Here is a full grammar of the pro forma syntax. \ is used to escape characters. <name> is used to refer to another rule. () are used to group rules. | is used to give alternate options. *+? have their common regex meaning. ()x* indicates a group that is repeated and separated by x, any repeating operator can be used.

<full_definition> = (<full_sequence>)++
<full_sequence> = <sequence>(//<sequence>)?(\\\\<sequence>)?
<sequence> = <global>*<labile>*<unknown_position_modification>*<n-term>?<aa_sequence><c-term>?(/<charge>([(<charge><atom>(+|-)),*])?)?
<aa_sequence> = (<aa_sequence_inner>|<range>)*
<range> = \(<aa_sequence_inner>\)<modification>
<aa_sequence_inner> = (<aa_sequence_inner_inner>)+|\(\?<aa_sequence_inner_inner>\)
<aa_sequence_inner_inner> = <aminoacid><modification>*
<global> = \<<global_isotope!!>|<modification>@<aminoacids>\>
<global_isotope> = <num><atom>
<aminoacids> = <aminoacid>(,<aminoacid>)*
<unknown_position_modification> = <modification>(^<num>)?\?
<modification> = [<modification_inner>]
<labile> = {<modification_inner>}(^<num>)?
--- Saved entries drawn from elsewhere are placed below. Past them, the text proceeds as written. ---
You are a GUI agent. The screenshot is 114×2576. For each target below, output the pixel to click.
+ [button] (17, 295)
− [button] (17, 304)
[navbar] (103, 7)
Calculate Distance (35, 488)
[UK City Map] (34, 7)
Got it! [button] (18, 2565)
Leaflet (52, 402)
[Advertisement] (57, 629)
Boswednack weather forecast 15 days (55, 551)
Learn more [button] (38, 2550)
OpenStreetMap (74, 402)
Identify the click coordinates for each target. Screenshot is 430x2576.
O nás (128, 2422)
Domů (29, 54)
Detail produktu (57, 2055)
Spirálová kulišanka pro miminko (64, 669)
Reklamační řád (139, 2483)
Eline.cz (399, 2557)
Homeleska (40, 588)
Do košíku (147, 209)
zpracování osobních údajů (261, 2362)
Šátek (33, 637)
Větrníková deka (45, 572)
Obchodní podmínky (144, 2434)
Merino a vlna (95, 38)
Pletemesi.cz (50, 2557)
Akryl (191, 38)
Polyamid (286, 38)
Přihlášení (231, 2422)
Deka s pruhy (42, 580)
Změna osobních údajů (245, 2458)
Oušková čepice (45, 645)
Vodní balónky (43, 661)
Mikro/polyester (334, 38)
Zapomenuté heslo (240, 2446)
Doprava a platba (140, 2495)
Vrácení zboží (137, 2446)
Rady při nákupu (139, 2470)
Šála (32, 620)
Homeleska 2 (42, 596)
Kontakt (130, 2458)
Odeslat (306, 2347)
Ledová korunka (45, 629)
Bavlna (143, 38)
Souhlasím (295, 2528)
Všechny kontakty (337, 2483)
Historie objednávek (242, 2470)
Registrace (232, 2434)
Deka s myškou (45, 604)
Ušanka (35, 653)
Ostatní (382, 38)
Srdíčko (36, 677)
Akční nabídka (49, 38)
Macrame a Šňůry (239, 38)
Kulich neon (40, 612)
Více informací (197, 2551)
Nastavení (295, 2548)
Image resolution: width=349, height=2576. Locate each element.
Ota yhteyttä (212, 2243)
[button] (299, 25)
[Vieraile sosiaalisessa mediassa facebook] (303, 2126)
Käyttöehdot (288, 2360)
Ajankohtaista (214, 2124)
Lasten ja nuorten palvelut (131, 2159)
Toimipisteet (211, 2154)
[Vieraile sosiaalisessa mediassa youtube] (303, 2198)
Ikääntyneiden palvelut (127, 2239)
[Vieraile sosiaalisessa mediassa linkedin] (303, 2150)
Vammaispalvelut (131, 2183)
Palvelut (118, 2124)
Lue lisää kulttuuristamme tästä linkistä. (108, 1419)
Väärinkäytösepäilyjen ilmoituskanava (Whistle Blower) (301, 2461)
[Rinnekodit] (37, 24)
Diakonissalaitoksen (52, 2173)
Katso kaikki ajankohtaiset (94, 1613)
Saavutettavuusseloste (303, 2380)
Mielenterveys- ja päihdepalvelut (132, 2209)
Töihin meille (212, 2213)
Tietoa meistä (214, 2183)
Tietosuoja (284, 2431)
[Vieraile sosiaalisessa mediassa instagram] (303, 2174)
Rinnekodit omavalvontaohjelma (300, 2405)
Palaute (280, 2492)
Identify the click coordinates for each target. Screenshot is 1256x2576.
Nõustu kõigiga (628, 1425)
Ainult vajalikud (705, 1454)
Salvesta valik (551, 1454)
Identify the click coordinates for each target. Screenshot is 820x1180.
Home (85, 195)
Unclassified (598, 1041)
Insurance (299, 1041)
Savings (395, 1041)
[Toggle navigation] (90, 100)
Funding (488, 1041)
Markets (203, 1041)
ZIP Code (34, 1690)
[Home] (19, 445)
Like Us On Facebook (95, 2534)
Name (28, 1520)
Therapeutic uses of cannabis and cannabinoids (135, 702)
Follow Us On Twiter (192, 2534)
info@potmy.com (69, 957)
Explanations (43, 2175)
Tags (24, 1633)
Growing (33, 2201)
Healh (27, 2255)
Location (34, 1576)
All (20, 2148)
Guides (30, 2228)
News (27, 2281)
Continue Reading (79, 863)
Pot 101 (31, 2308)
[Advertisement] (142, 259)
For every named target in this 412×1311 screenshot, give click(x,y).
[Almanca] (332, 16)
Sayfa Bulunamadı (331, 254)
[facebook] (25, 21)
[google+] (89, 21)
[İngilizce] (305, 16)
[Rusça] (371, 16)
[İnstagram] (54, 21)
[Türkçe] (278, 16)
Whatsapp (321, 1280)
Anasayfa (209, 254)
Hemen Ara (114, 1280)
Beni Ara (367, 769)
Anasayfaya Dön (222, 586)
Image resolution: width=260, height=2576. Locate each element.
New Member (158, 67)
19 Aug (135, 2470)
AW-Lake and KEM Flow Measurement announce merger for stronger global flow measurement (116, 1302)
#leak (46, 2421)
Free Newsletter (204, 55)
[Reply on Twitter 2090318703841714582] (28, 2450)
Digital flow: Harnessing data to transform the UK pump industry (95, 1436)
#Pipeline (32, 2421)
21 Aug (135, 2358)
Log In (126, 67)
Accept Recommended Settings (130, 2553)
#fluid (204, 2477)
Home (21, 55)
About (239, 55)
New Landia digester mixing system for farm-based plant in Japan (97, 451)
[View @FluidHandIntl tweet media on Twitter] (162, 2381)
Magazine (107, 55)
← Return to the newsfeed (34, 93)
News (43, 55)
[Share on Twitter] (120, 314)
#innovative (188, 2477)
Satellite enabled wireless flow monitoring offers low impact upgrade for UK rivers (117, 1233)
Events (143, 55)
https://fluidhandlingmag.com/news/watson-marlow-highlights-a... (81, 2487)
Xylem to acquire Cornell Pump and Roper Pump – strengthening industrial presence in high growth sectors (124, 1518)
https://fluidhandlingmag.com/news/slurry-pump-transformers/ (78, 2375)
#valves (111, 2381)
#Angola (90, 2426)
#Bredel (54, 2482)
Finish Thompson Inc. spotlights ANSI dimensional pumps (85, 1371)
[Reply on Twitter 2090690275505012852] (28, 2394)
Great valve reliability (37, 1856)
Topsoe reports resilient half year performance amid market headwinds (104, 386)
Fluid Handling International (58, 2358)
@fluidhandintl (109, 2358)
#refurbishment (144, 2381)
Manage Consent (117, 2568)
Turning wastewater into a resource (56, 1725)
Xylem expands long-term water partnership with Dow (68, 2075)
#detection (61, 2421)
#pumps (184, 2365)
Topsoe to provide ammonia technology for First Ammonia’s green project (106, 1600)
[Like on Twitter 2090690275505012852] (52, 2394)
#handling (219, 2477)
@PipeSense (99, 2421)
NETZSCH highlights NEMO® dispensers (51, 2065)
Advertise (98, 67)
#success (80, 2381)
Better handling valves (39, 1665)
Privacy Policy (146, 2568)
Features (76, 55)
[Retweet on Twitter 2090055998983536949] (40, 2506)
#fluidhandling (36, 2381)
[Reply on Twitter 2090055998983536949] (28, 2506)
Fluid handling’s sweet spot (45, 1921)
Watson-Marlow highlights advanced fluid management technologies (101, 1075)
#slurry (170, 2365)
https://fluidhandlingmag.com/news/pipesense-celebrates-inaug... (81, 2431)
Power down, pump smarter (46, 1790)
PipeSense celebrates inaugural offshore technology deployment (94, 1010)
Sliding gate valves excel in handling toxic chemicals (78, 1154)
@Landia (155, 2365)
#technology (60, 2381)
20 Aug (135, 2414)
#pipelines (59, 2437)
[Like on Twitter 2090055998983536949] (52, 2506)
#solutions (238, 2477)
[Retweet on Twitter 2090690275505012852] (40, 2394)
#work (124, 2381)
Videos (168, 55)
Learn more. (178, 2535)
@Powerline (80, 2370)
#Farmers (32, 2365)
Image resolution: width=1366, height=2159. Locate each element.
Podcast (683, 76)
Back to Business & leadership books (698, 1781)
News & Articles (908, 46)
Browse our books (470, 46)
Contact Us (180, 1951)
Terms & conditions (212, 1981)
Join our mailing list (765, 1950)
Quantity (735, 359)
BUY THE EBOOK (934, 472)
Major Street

<n-term> = [<modification_inner>]-
<c-term> = -[<modification_inner>]
<modification_inner> = (<modification_inner_inner>|<cross_link>|<branch>)(\|<modification_inner_inner>)*
<modification_inner_inner> = ((<named_modification>|<numbered_modification>|<delta_mass>|<formula>|<glycan>)(#<name>(\(<decimal>\))?)?)|(\|INFO:<info>)
<named_modification> = ((U:)?|(M:)?)<name>|(R:|X:|G:)<name>
<numbered_modification> = (UNIMOD|MOD|RESID|XLMOD|GNO):<num> ?? should be name?
<cross_link> = <modification_inner_inner>?#XL<name>
<branch> = <modification_inner_inner>?#BRANCH
<delta_mass> = ((U|M|R|X|G|Obs):)?<shift>
<formula> = Formula:<pair>+
<pair> = <atom><cardinality>?|[<num><atom><cardinality>?]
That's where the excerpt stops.